We have some things in common. I was in Cozumel last week, and the last time I was there was December 2019, and I, too, noticed a drastic decline in reef health both then and now. My first dive trip after certification in 2010 was to Cozumel and I've been going there about once a year ever since. I will tell you that the reef has not recovered enough to make me want to go back. In fact, in my view, it hasn't recovered at all since 2019. Despite the wishful thinking that lack of cruise ships might help the reef recover, I fear other factors have had a continual degrading effect on the reef. Cozumel was hit by two hurricanes last fall. I'm sure the lack of proper wastewater disposal has contributed to decades of sickening the reef. The locals have fished out the sea and all the fish are gone. And I'm not kidding....the marine life was very sparse and there were only tiny juvenile fishes swimming about. There are long, sweeping areas of dead corals. At one of the sites, it looked as though someone had taken a rake or a grader and scooped all the coral bones into piles. It was awful looking. The friendly turtle known to hang out around dive boats was killed and eaten by the locals. So sad. I remember on one trip, this turtle showed up during our surface interval, and I slipped into the water and snorkeled with it and it still hung around. It was a special experience!

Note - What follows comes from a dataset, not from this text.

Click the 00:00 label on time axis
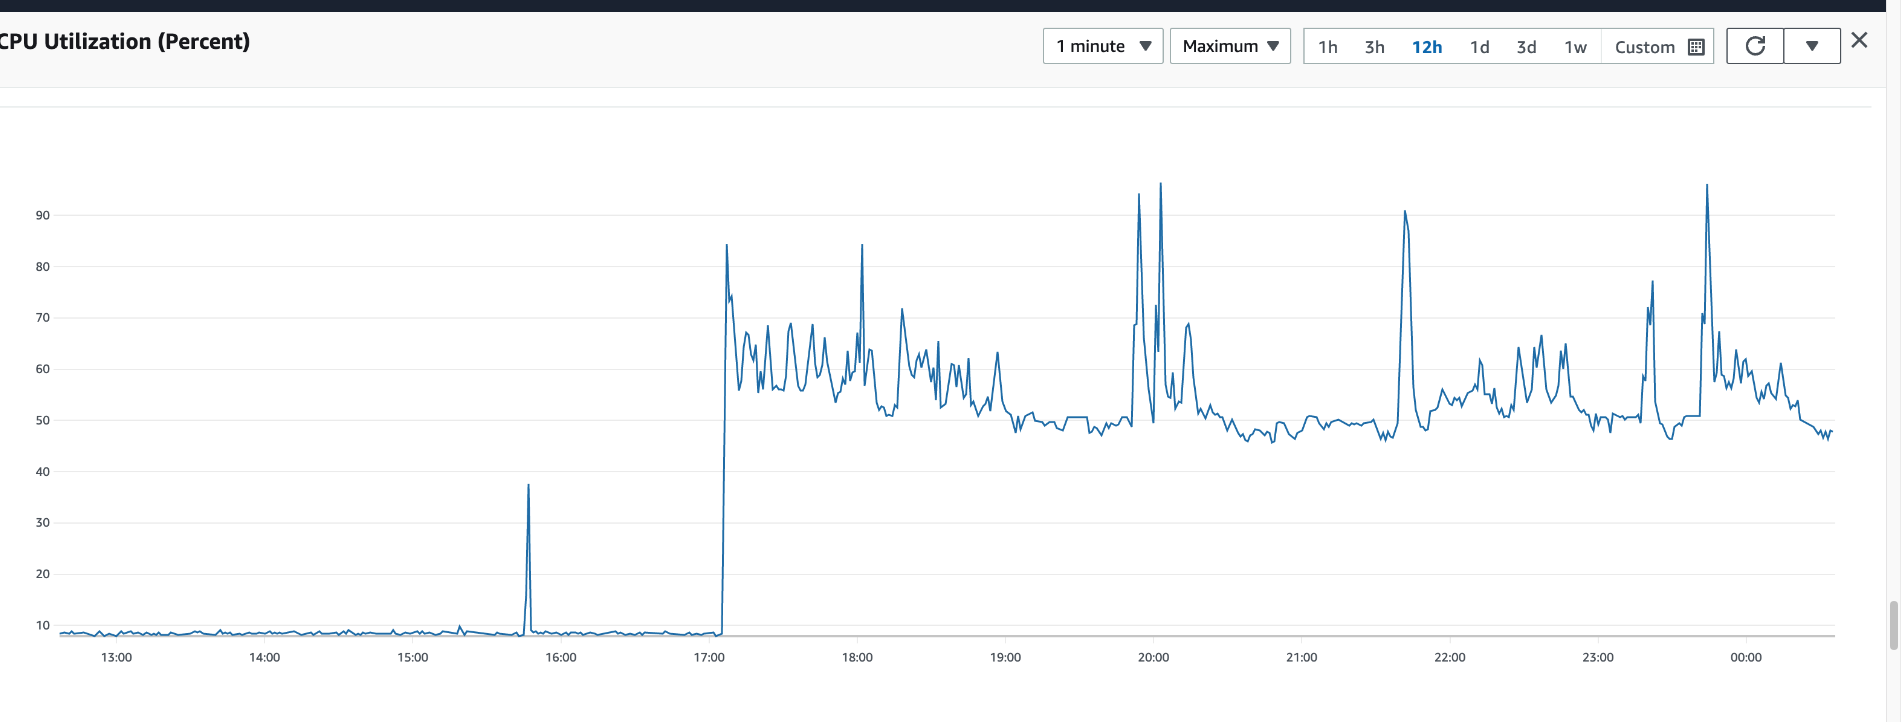This screenshot has height=722, width=1901. click(1746, 657)
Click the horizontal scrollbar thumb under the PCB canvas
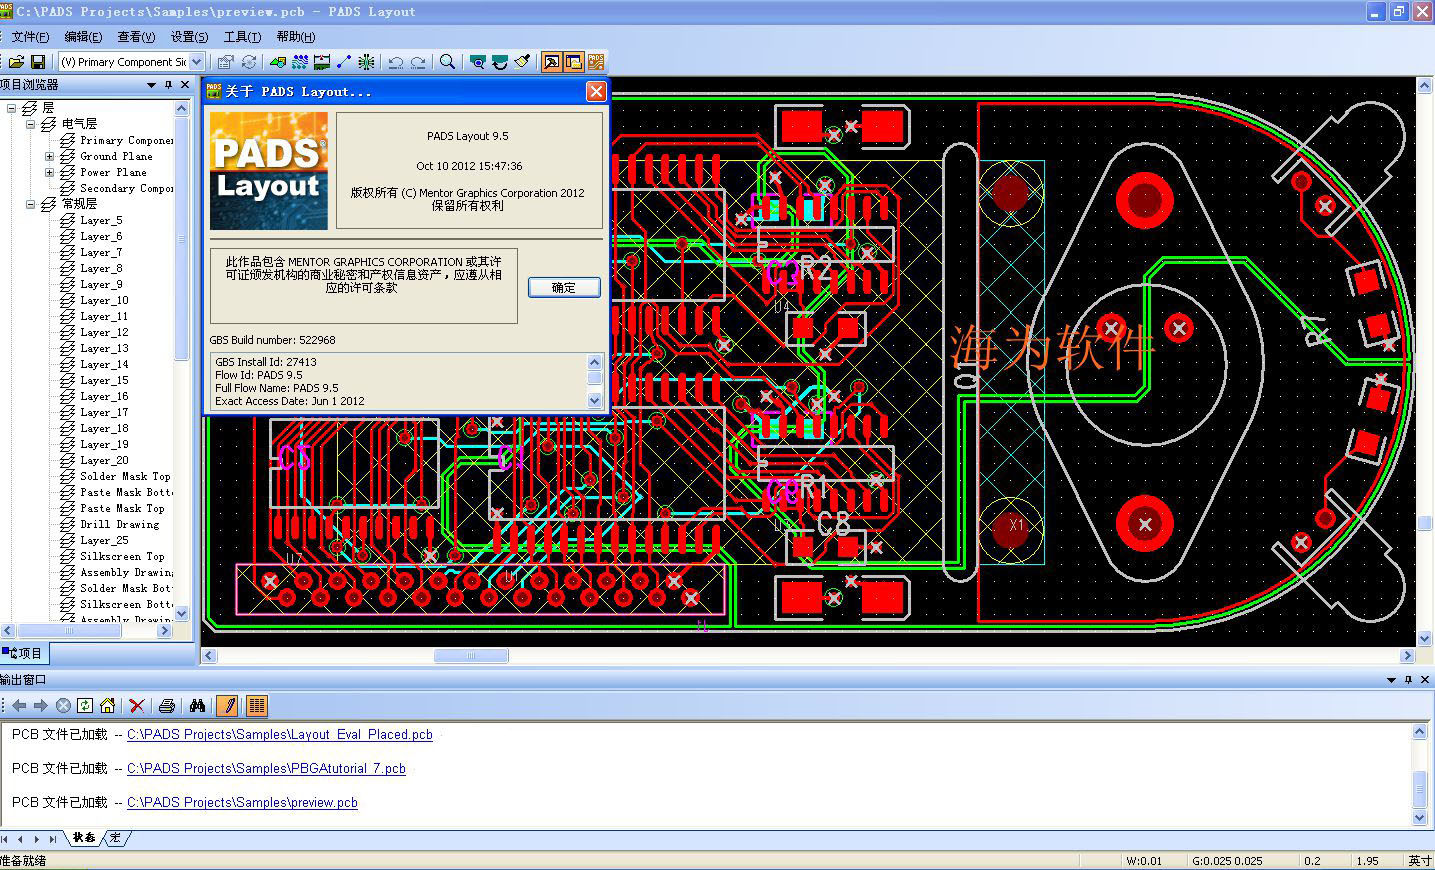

Of the 18 dives I made, I can count on one hand the few larger or special things I saw: 3 turtles, 3 eagle rays, 2 splendid toadfish, 1 green moray eel, 1 spotted eel, 2 small groupers. NO sharks, NO stingrays. The night diving, on the other hand, was spectacular with lots of crab, lobsters, stingrays, squid, octopus, basket stars, brittle stars. Night diving is my favorite kind of diving and it didn't disappoint this time. However, that only accounted for 4 of the 18 dives.
The north end is closed, so my dive sites were Santa Rosa Wall, San Clemente, Punta Sur, Delilah, Paradise (night dive), Palancar, Tikila Beach (night dive), Punta Tich (? not sure of the spelling), Yucab, Chakanaab (night dive). Some of these were repeated.
I think diver tourism is picking up, but non-diver tourism is still down. As far as fewer dive boats in the water, it was a traffic jam of boats on the morning dives and there was as many as 30 divers in the water at some of our sites, so you had to be careful to identify and stay with your group. It was so busy, I switched my dive schedule from two dives in the morning to two dives in the afternoon and then the night dive.
If your primary purpose for going to Cozumel is diving, you won't know for sure until you judge for yourself, but my recommendation would be to skip Cozumel and find another dive destination.